# Marrying because of pregnancy?



## Mrs.G (Nov 20, 2010)

My best friend, who may as well be my sister is pregnant. The father is a ne'er do well who has a criminal record and cannot get a decent job because of it. He works part time and is collecting welfare. He also has another child that he does not look after because he can't afford to. He sponges off of my sister! Grrr! I no longer express concern and love for her poor choices. She choose these losers because she grew up in the ghetto. It's her life; I can only love her for who she is.
He's been talking about marriage since she has become pregnant. Which brings me to my question: Is it a good idea to get married because of pregnancy?
I think it's a horrible idea. Marriage should come from love and wanting to build a life together, not out of obligation and feeling trapped. I've seen many dutiful marriages fall apart, because the people didn't really want to be husband and wife.
Looking forward to reading the intelligent and thoughtful posts that brings me to this forum.
_Posted via Mobile Device_


----------



## TNgirl232 (Oct 5, 2008)

Agree - horrible idea. Just as horrible as getting pregnant to 'save' a marriage. I got married for that reason....and divorced. Everyone I know that got married for that reason got divorced. Just because your sperm and egg were compatible to make a child does not make you compatible in the marriage department.


----------



## magnoliagal (Mar 30, 2011)

Bad bad bad idea. Everyone I know that got married for that reason is either already divorced or in an unhappy marriage.


----------



## Runs like Dog (Feb 25, 2011)

In the next few years, more than half of all children in the US will be born outside of traditional marriage. FYI. Today the number is in the mod 40's.


----------



## SimplyAmorous (Nov 25, 2009)

If she wants to better herself, even despite this happening now (what is done is done), given HIS history, his sponging, what would married life be like for her & the child. How he interacts with his 1st child , who he was responsible for giving life but shows little interest if any -this speaks of his character. 
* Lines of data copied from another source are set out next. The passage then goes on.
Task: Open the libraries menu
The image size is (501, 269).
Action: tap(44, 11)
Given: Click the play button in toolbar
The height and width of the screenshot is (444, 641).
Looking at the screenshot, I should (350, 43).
I would never marry such a man and question myself even if I thought I loved him. She likely could provide as much as him if she stays single, given your description of him here. 

A shame she fell under these circumstances, it only makes her life & the childs this much harder to bare. She will need her friends now more than ever.


----------



## marksaysay (Oct 15, 2010)

Bad, bad, bad idea. A marriage like that screams of a divorce down the road. It won't be built on the right foundation.


----------



## Mrs.G (Nov 20, 2010)

SimplyAmorous, you get a round of applause. 
I have talked to my sister about her choices of men time and time again. She only likes thugs; drug dealers and lazy men who are no stranger to jail. When she meets a man with a good career and no children that he rarely sees, my sister dismisses them as boring.
I give up. If she wants to ruin her life, I can no longer worry about her. 
The guy is currently serving a work release sentence, which means he is incarcerated from friday to monday morning. What if she goes into labor while this fool is locked up?
She's so desperate for a family, that she'll even have a child with someone who doesn't work. How can she enjoy carrying him financially? She does all the housework while he sleeps. Wait till that expensive, time consuming loud little thing arrives. She will need me more than ever.
_Posted via Mobile Device_


----------